Queens graphs (Q1304808)

The queens graph of a \((0,1)\)-matrix \(A\) is the graph whose vertices correspond to the 1's in \(A\) and in which two vertices are adjacent iff some diagonal or line of \(A\) contains the corresponding 1's. It is obvious that a given queens graph generally has many representations as a binary matrix. Therefore the authors think it is better to represent queens graphs in the plane lattice which is considered in Chapter 2 and formalized in Theorem 1. Moreover the concept of direction of the edges in such a plane representation is introduced. Direction decompositions are considered in Chapter 3. In this paper the basic question investigated is which graphs are queens graphs, and the authors are concerned with complete-block graphs, trees and cacti (Chapter 4), products of graphs (Chapter 5), complete multipartite graphs (Chapter 6) and subgraphs of queens graphs (Chapter 7). A complete-block graph is a connected graph in which every block is complete. A cactus is a connected graph, every block of which is a \(K_2\) or a cycle. A grid graph is the Cartesian product \(P_m\times P_n\) of two paths.

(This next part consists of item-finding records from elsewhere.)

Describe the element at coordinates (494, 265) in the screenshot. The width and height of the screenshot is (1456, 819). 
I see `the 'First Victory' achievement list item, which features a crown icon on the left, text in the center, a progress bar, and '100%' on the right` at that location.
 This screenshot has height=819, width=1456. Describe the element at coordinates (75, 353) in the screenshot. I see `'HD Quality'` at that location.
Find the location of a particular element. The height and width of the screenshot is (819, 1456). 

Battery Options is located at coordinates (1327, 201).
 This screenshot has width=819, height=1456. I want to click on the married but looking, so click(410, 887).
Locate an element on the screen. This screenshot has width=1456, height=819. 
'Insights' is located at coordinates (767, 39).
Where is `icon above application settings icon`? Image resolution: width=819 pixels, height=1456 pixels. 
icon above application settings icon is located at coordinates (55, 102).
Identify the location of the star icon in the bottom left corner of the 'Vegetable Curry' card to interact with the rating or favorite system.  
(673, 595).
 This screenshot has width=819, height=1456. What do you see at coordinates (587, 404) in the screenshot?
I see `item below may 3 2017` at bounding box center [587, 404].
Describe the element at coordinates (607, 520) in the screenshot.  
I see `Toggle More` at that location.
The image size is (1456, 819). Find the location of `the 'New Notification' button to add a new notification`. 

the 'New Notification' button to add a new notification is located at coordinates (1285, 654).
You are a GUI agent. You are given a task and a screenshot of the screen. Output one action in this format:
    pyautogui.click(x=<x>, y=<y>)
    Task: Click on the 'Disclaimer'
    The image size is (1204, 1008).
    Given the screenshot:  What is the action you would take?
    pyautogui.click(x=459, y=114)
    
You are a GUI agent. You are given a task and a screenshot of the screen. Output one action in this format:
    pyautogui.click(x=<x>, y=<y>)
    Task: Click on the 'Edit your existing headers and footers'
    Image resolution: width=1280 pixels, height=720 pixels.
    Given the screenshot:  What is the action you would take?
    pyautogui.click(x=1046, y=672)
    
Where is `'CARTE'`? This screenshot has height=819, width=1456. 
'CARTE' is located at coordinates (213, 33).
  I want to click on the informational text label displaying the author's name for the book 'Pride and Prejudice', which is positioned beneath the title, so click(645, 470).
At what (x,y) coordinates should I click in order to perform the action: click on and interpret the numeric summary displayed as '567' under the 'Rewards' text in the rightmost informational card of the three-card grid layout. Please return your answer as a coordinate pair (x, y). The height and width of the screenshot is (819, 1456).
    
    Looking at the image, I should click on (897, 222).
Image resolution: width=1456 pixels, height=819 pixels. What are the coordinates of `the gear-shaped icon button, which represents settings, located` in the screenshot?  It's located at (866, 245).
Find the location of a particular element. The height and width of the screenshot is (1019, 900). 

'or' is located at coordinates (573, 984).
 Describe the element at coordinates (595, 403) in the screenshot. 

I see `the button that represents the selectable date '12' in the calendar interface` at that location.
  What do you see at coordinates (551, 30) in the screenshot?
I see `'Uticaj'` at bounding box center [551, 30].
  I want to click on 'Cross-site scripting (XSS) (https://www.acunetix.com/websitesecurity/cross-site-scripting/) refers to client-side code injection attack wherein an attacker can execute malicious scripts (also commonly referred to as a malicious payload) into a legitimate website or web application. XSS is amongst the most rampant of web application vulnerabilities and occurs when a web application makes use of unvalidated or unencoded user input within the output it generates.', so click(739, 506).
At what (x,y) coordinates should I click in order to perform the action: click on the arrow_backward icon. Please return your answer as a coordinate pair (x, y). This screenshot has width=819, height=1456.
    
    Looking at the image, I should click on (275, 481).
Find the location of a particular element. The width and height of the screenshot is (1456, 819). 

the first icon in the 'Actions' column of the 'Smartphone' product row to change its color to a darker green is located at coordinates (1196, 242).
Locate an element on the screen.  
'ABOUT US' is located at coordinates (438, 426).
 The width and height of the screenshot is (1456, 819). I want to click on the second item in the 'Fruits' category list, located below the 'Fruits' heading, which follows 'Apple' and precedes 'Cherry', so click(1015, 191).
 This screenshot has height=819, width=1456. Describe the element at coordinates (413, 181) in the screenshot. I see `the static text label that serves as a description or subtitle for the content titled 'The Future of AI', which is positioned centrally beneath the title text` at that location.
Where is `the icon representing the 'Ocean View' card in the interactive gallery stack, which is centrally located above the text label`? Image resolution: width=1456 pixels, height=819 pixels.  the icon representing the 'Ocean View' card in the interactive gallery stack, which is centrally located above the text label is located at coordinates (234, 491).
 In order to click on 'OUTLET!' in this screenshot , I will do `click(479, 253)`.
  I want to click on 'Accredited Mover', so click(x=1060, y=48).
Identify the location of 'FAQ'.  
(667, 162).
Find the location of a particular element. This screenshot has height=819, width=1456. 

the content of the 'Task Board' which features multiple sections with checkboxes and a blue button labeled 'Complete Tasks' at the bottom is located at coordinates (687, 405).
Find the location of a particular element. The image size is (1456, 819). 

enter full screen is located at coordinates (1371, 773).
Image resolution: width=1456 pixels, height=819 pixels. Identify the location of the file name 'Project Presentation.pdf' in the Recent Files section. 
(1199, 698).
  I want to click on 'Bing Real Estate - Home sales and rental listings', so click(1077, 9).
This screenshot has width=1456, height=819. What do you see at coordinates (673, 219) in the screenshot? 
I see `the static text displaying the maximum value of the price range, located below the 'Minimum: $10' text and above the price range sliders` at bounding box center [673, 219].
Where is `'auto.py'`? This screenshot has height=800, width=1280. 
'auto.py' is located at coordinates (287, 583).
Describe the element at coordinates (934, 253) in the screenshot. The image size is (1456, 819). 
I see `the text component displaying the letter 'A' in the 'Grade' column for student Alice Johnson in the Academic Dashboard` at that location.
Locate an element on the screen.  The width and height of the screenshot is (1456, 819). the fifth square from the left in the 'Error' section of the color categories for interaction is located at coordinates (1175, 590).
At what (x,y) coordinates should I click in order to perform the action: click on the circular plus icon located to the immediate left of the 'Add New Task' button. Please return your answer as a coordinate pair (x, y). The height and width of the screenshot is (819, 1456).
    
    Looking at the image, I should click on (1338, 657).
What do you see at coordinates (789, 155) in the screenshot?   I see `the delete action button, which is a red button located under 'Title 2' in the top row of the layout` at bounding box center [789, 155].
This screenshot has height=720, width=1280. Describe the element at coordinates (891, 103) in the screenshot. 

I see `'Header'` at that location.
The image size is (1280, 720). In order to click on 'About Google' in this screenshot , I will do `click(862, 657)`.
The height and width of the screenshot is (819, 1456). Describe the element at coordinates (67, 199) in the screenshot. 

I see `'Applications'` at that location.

The authors get the following results: (1) A complete-block graph is a queens graph iff it does not contain \(K_{1,5}\) as an induced subgraph (Theorem 3). (2) A tree is a queens graph iff it has maximum degree at most 4 (Corollar 1). (3) A cactus is a queens graph iff it does not contain \(K_{1,5}\) as an induced subgraph (Theorem 4). (4) Every grid graph is a queens graph (Theorem 5). (5) For all integers \(n,m\geq 2\) the graphs \(K_n\times P_m\) and \(C_{2n}\times P_m\) are queens graphs (Theorems 6 and 7). (6) A complete multipartite graph is a queens graph iff it is a complete graph or an induced subgraph of one of the following: \(K_{4,4}\), \(K_{1,3,3}\), \(K_{2,2,2}\) or \(K_{1,1,2,2}\) (Theorem 13). (7) \(K_{3,4}-e\) is not a queens graph (Theorem 14).